# SUPPLIED INFORMATION:
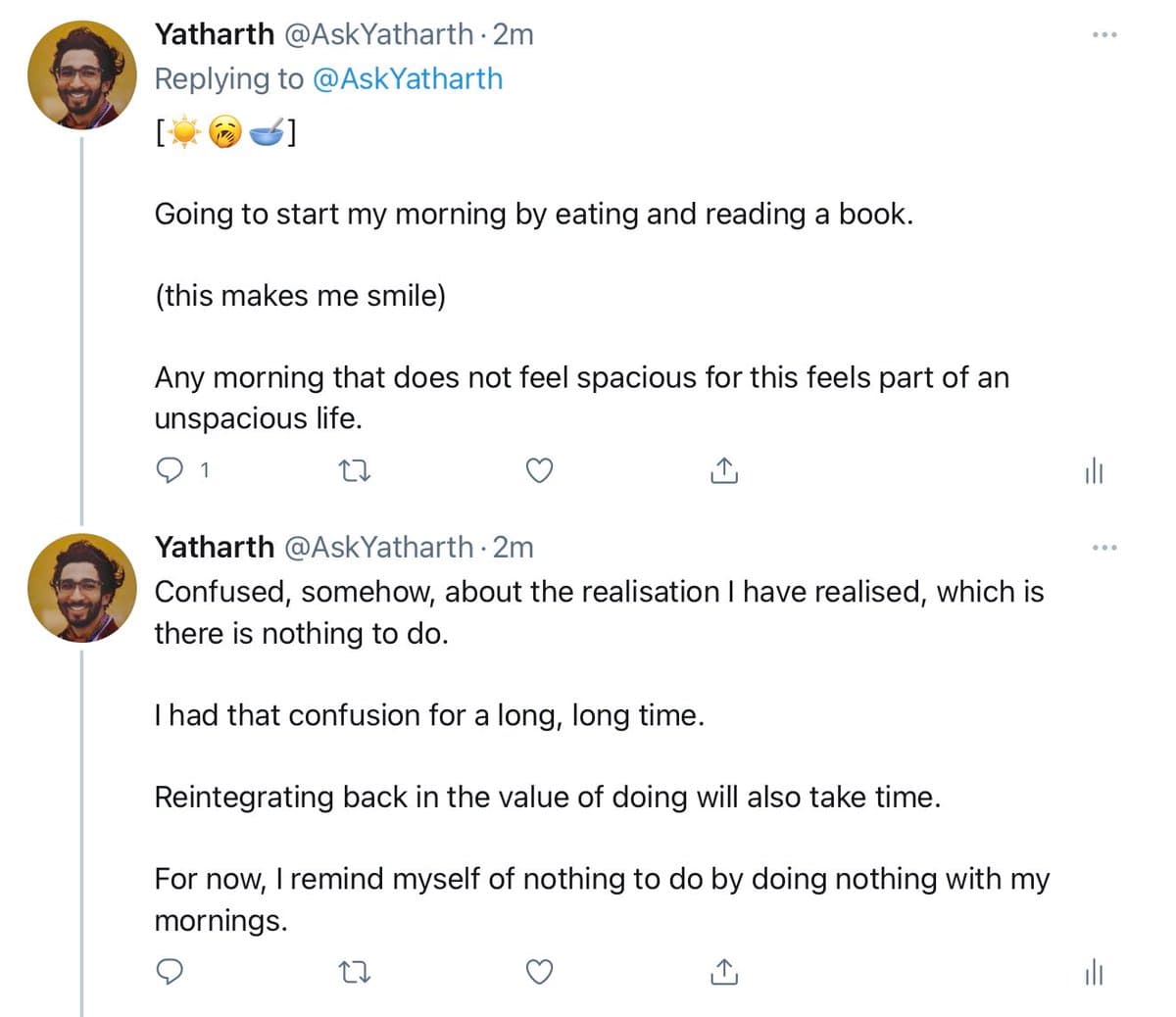Retweet the 'nothing to do' tweet

point(354,972)
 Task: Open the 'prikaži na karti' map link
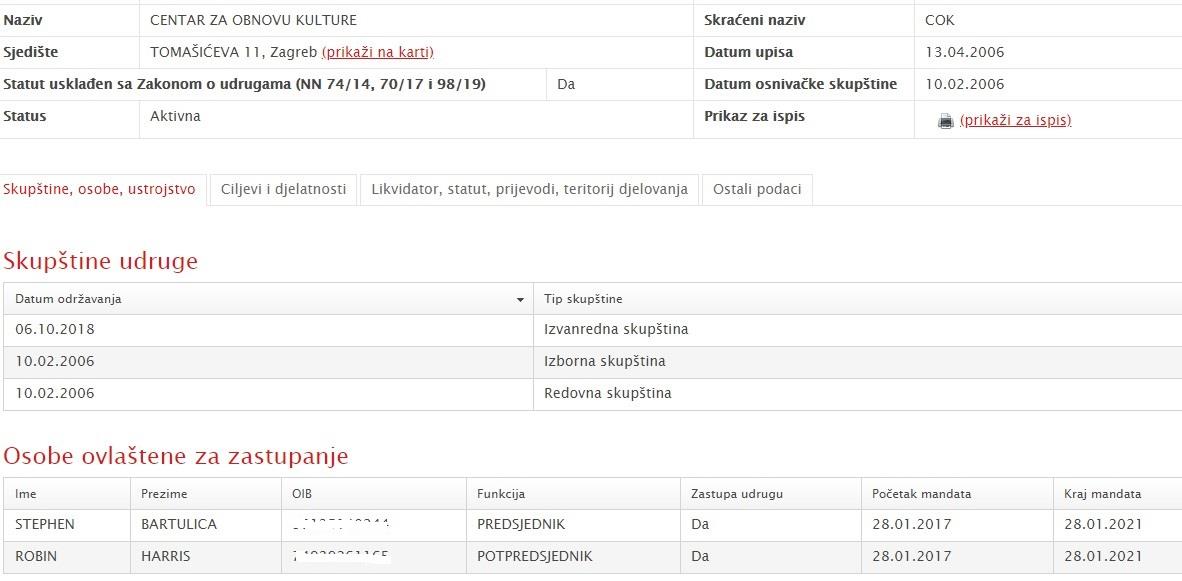click(377, 52)
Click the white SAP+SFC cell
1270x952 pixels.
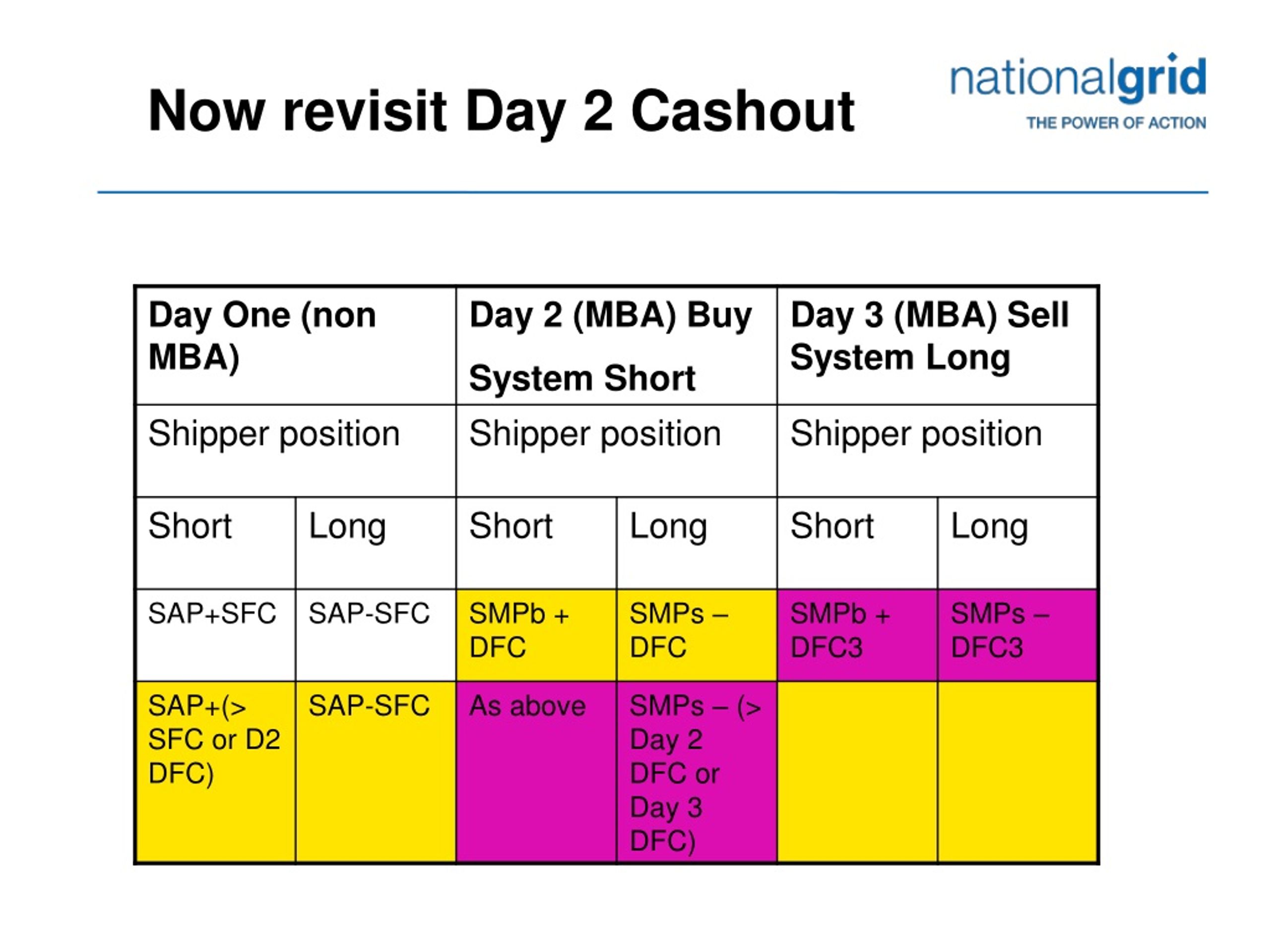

# EXERCISE BRIEF:
Transcribe exactly the line that contains "Task: Open the 'prikaži na karti' map link" and each line after it through the end of the listing. Leave out the pictures.

# RESULT FOR THIS TASK:
 Task: Open the 'prikaži na karti' map link
click(377, 52)
Click the white SAP+SFC cell
1270x952 pixels.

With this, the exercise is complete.